Back in January 1974 I vividly remember listening to the broadcaster John Timpson on the Today programme in his rather crusty manner, in my damp Islington basement flat, informing Willie Whitelaw that the country would be much obliged if he could convene a meeting with Joe Gormley and Lawrence Daly of the National Union of Mineworkers at his earliest convenience.
He blasted that the 3-day week was becoming more than irritation, as the country sat for hours every day in darkness, whilst the UK's economy hung in rags, with GDP falling by 3.9% and inflation raging at 20%.
Oil at that time had reached gargantuan level of $5.11 a barrel, which represented a 70% increase since October 1973!
At that time the world's economy suffered at the hand of rampant inflation and high unemployment.
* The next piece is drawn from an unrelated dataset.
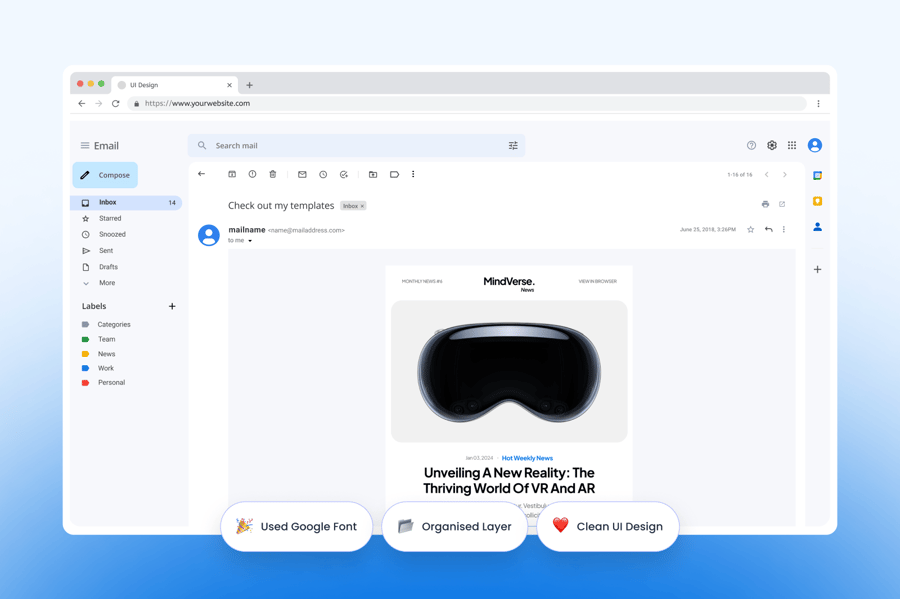
Task: Archive the open email
Action: click(x=232, y=175)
Unemployment in the US was 9%, but it was not until the Reagan administration that unemployment really increased.
In 1974 unemployment reached 1.5 million in the UK - my word how we would settle for that today!
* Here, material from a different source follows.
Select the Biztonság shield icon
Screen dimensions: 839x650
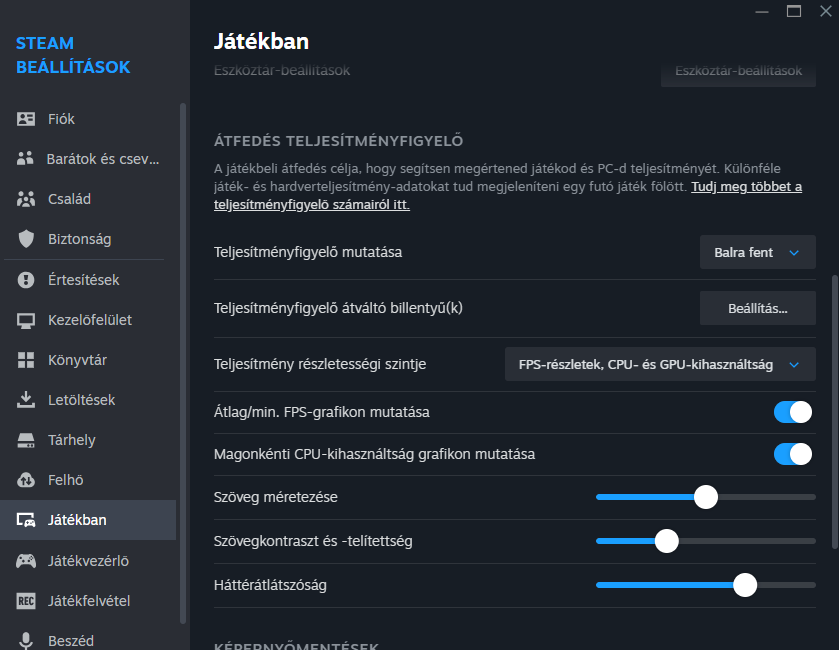(x=27, y=239)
It was not until just after the 1979 election that unemployment in the UK reached 3 million after years of austerity imposed by the IMF, when Jim Callaghan was PM and Denis Healey was Chancellor.
Mr Healey took over the reins from Anthony Barber, who is perceived by many to have been one of the most incompetent Chancellors in living memory.
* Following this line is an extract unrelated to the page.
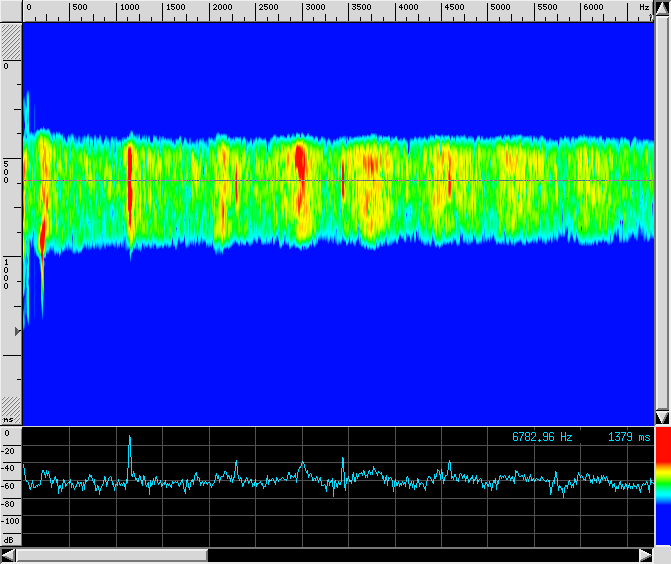Click the 500 label on the time ruler
The width and height of the screenshot is (671, 564).
(x=6, y=171)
In January 1973 interest rates were 7.5% with inflation standing at 20%+.
They reached 13% in November, but by then the horse had bolted! It was too late.
Several personal reflections come to mind during those dark days.
There was a wage freeze.
To get an increase required promotion or moving job.
I had just started a money broking operation and in comparison to many others I was very well paid - £12,000 a year, but tax at 83% was paid on much of it!
It was not until 1986 that income tax fell to 40%.
You would have been forgiven for thinking that 1973 was a daft time to set up a business, as the stock market fell 45% from January to November 1973!
Ironically it wasn't, as at that time in the City banks were opening branches in London in their droves to accommodate the expanding euro Dollar market. By the end of the decade there were 300!
Today there are about 60.
In November 1973 we saw Midland Bank and Lloyds Bank shares drop below their £1 nominal value to 88p.
This was the moment of truth - anarchy or time to buy? The rest was history until 2008!